According to AAA, the statewide average diesel price jumped to a record high of about $5.87 a gallon on May 13 and stayed above $5.60 into late May. A year earlier, diesel was hovering around $3.25 a gallon. That kind of move has turned fuel into one of the biggest single cost pressures for regional freight operators this spring.
Industry leaders say the spike hits small firms the hardest. Dan Johnson, president of the Wisconsin Motor Carriers Association, told Urban Milwaukee that diesel typically accounts for roughly 20 to 30 percent of a carrier's costs. Larger fleets can lean on negotiated purchasing programs and other tools, while single-truck owner-operators are often stuck paying retail at the pump.
Global Supply Shock, Local Impact
Analysts trace the spike to tightening supplies and disruptions in Middle East shipping that crimped refined-product availability and sent prices higher this spring. The U.S. Energy Information Administration’s short-term outlook and market reports detail how shut-ins and chokepoint risks have put pressure on diesel markets, with ripple effects reaching local carriers. EIA analysis highlights how those global shocks filter directly into higher prices at Midwestern truck stops.
How Fleets Are Coping
Big carriers are not exactly enjoying the surge, but they have more tools to fight it. Many rely on fuel-purchasing contracts, financial hedges and fuel-surcharge formulas built into customer agreements to soften the blow when prices spike.
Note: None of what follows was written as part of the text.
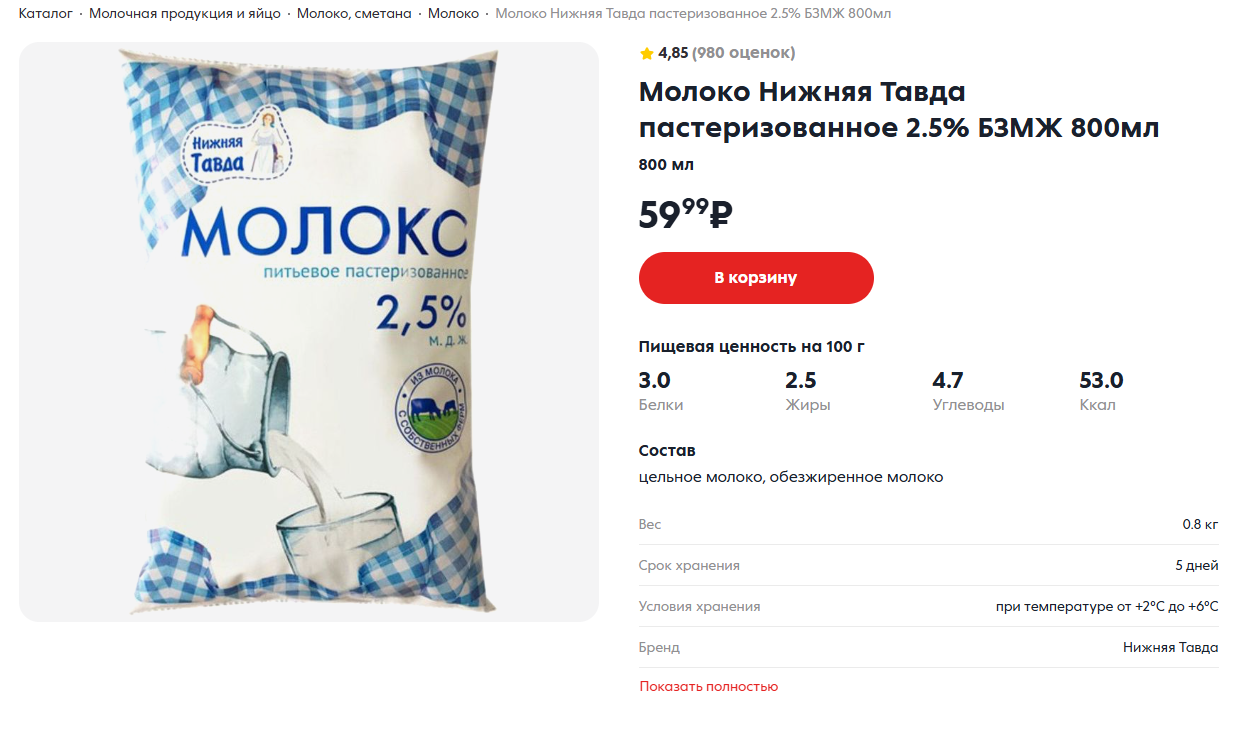Click the product title heading
Image resolution: width=1252 pixels, height=735 pixels.
point(899,110)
Smaller outfits often do not have that kind of cushion. When diesel jumps, they feel it at the next fill-up. Industry officials warn that if prices stay elevated, some owner-operators could be forced to trim routes, park rigs or shut down entirely, shrinking regional freight capacity just as shippers still expect fast, reliable deliveries.
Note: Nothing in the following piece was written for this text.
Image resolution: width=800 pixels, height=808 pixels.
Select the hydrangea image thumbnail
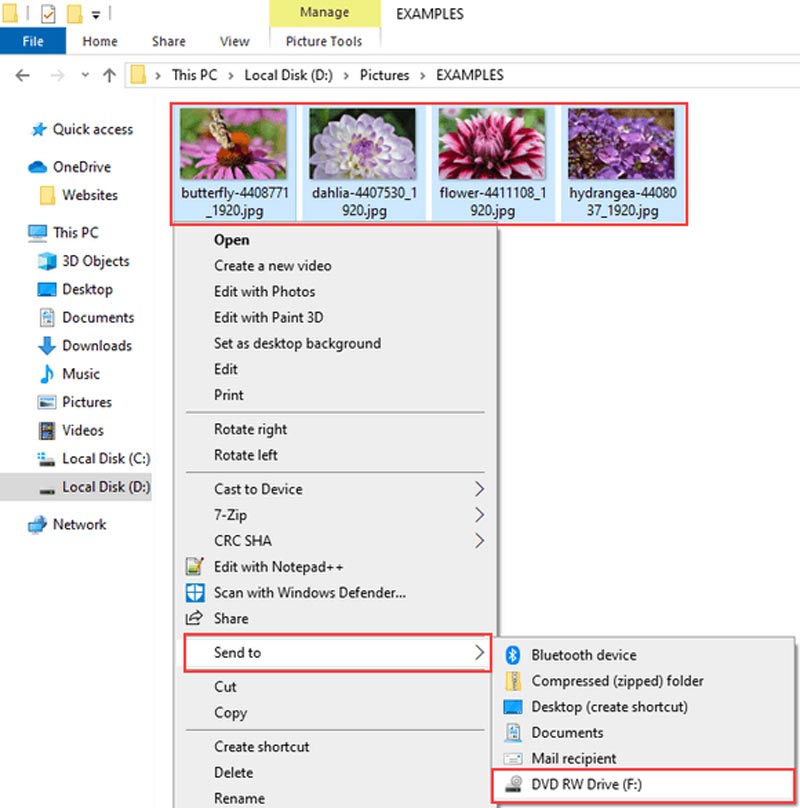click(x=621, y=144)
What It Means for Shoppers and Businesses
Some shipping and delivery networks are already passing higher fuel costs along to customers. The U.S. Postal Service, for example, filed an 8 percent transportation-related price change in late March, a step the agency said was meant to keep prices aligned with rising transportation costs. USPS noted that the adjustment tracks with industry practice as other carriers tack on fuel surcharges tied to weekly fuel indexes.
Outlook
Wholesale markets cooled slightly after Memorial Day as diplomatic signals eased some supply fears, but analysts caution that the situation stays fragile until Middle East shipping routes stabilize and inventories rebuild. In the meantime, Wisconsin carriers and their customers will be glued to weekly fuel indexes, hedging windows and any policy moves that touch crude and refined-product supply, knowing that another jump at the pump could be just one headline away.